Data-driven research is revealing everything from patterns in gun violence to epicenters of syphilis during the Civil War. Now advocacy group Autism Speaks is using Google Cloud Platform to create an enormous database of sequenced genomes from people with autism and their family members. The goal is to facilitate new discoveries about autism by making the data openly accessible.
As part of its Ten Thousand Genomes Program (AUT10K), Autism Speaks has already collected and sequenced 1,000 genomes. But each one is about 100 gigabytes, so the database quickly became unwieldy. It was hard even to get the data to researchers for analysis. But collaborating with Google gives Autism Speaks access to storage, plus the analysis tools already available through Google Cloud Platform.
Autism Speaks’ chief science officer Rob Ring says that up until now, “We’ve literally had to package up hard drives and ship them from the site where they’re sequenced.” But using cloud storage allows for much more flexibility and will let “folks … bring the questions to the data.”
Ring says that the data will have an open API through which anyone can access the genomes. “Not everybody has the capability to store that kind of data or has access to computer resources needed to analyze it,” he said. “By being able to provide open access, anyone can do it rather than just those privileged few who have those kinds of resources.”
The collaboration with Autism Speaks is the first big announcement for Google’s genomics platform, which is building off of existing Google Cloud Platform tools for analyzing big data sets. And though Google doesn’t have any special access to Autism Speaks’ data beyond the open interface that will be available to everyone, providing cloud and big data services is a large contribution in itself.
David Glazer, a member of the Google genomics team, said that the idea of a collaboration with Autism Speaks started about a year ago, when it became clear that the group’s genomic data would fit well with the types of projects Google Cloud Platform is looking to assist with. “Biology has become a data-limited science, meaning the hard part is no longer gathering enough data—the hard part is storing, analyzing, interpreting, and collaborating around the data,” he said. “We are adding genomic specific capability to the Google Cloud Platform to help people who are doing biology do it better, faster, and more cost-effectively than they could have done without Google Cloud Platform.”

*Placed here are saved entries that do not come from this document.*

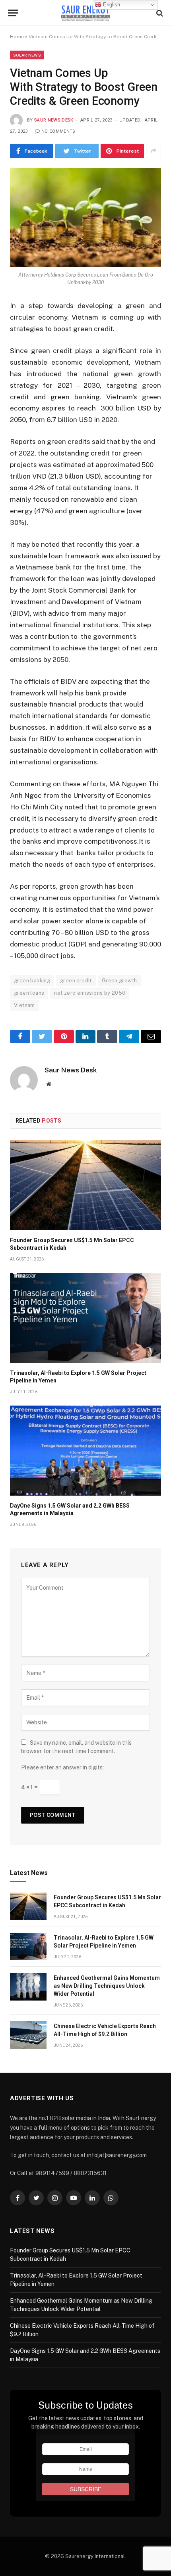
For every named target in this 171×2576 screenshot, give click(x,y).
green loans (29, 993)
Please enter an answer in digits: (62, 1767)
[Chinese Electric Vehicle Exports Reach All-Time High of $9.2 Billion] (28, 2035)
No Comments (58, 131)
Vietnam (24, 1005)
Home (17, 36)
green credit (76, 981)
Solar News (27, 55)
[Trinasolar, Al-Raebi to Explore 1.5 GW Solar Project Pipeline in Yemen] (85, 1318)
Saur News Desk (54, 120)
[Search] (159, 13)
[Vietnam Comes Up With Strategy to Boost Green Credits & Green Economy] (85, 217)
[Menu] (13, 13)
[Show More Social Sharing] (153, 151)
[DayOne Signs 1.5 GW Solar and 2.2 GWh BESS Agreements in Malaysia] (85, 1451)
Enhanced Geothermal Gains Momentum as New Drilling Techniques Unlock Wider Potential (107, 1986)
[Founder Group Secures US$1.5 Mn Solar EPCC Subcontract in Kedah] (85, 1185)
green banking (32, 981)
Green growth (119, 981)
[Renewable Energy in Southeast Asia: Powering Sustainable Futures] (86, 13)
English (110, 5)
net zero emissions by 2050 (89, 993)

As Autism Speaks begins next generation research with its AUT10K database, the group’s controversial history with the vaccines and autism debate isn’t part of the conversation. But in the past, Autism Speaks’ top management has struggled to come to a consensus about whether preservatives in vaccines can cause autism. And Alison Singer, a senior executive at Autism Speaks from 2005 to 2009, quit because she felt that the organization’s internal conversation was still fixated on something that had been scientifically disproved.
In 2012 when Donald Trump caused a mini flare-up of the debate, the Autism Speaks website still said that a link between autism and vaccines “remains possible.” And it doesn’t seem that the statement has changed since then. On the website today, after noting that, “studies have not found a link between vaccines and autism,” the website adds, “It remains possible that, in rare cases, immunization may trigger the onset of autism symptoms in a child with an underlying medical or genetic condition.”
But building a genomic database seemingly has nothing to do with the controversy, and both Autism Speaks and Google want it to stay that way. “Right now the evidence doesn’t point to a connection between vaccines and autism. So from my point of view, that scientific debate is really well addressed,” Ring said. “Things like that never come into this discussion [about AUT10K] at all.” Glazer agrees. When asked if politicized controversies factor into conversations with clients like Autism Speaks, he said, “It doesn’t. We have a technical conversation about their technical data.”
And Autism Speaks certainly has lots of data on the petabyte scale. Though it will take time to reach the 10,000 genome goal, open access to the database on Google Cloud Platform will allow people around the world to start doing genomic analysis in the meantime. If you want to take a deep dive into some very detailed autism data, this is the place to go.